> [Excerpt provided]
***

Murphy was born May 7, 1976, in Smithtown, New York. When he was still very young, his parents, Dan and Maureen, moved him and his brother, John, to Patchogue on Long Island. Murphy was good at sports, and he began sticking up for others at an early age — his family said he got into a fight at school while defending a student with disabilities.
After graduating from Patchogue-Medford High School in 1994, Murphy went to Penn State University. He played ice hockey while there and lifeguarded during the summers. In 1998, he graduated with honors with two degrees, one in political science and one in psychology.
Murphy was accepted into a few law schools, but he decided on a different path — he wanted to become a Navy SEAL. He took mentoring sessions at the U.S. Merchant Marine Academy in Kings Point, New York, before being accepted into Officer Candidate School in September 2000. He was commissioned into the Navy that December.
By July 2002, Murphy had earned his trident, making it through all the courses required to become a SEAL. He deployed for the first time to Jordan in October 2002, followed by more deployments to Qatar and Djibouti.
In early 2005, Murphy was assigned as the assistant officer in charge of Alfa Platoon, SEAL Delivery Vehicle Team 1. They soon deployed to Afghanistan in support of Operation Enduring Freedom.

***

> [Given records]
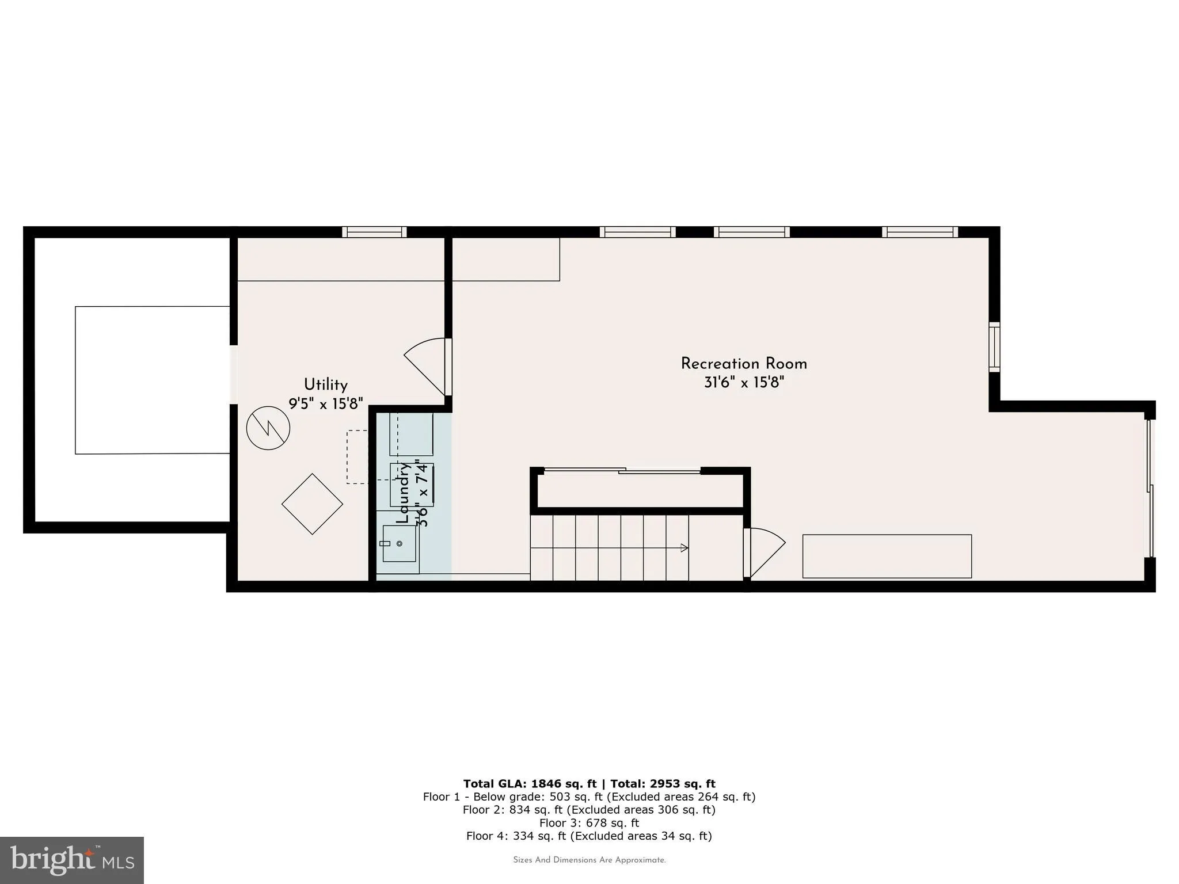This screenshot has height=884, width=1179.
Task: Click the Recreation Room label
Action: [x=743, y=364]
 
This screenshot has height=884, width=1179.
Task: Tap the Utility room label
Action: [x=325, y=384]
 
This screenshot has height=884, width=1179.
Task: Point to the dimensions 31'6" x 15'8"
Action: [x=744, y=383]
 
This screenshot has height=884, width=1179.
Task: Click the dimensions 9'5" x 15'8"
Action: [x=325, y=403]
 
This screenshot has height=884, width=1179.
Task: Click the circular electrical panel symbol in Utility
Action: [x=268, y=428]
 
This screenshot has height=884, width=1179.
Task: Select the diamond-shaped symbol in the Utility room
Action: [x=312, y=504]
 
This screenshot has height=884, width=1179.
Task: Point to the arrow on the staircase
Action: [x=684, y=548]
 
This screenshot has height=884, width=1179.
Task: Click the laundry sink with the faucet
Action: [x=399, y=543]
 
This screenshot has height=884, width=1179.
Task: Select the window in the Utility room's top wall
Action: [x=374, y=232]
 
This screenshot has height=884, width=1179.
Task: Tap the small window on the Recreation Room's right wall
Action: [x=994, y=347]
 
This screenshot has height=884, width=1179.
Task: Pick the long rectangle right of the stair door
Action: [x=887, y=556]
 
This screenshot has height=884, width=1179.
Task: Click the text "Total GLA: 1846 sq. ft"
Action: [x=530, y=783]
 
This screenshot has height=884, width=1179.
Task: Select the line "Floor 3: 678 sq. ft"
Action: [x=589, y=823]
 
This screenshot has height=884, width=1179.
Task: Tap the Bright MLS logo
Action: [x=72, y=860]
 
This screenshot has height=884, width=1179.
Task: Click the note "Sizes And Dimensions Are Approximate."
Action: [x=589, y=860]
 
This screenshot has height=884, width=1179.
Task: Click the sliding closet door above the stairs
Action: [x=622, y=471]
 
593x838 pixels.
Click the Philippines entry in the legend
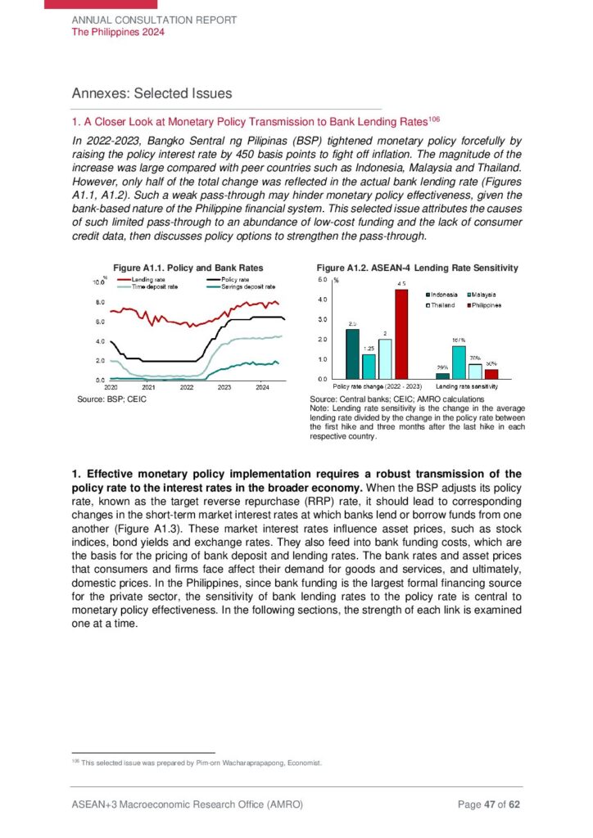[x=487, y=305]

***

> [Things to do]
**A.** Answer these about the excerpt on Murphy:
(i) In what year did he graduate from Patchogue-Medford High School?
(ii) Which two degrees did he earn at Penn State?
(iii) To what country did he deploy for the first time?
**B.** Can you swap "screenshot" for "image" in the listing, from its first line up to and including the line with "Action: [x=325, y=403]", and give those lines again with the pictures left out?

> [Answers to the exercises]
**A.**
(i) 1994
(ii) Political science and psychology
(iii) Jordan

**B.**
This image has height=884, width=1179.
Task: Click the Recreation Room label
Action: [x=743, y=364]
 
This image has height=884, width=1179.
Task: Tap the Utility room label
Action: [x=325, y=384]
 
This image has height=884, width=1179.
Task: Point to the dimensions 31'6" x 15'8"
Action: [x=744, y=383]
 
This image has height=884, width=1179.
Task: Click the dimensions 9'5" x 15'8"
Action: [x=325, y=403]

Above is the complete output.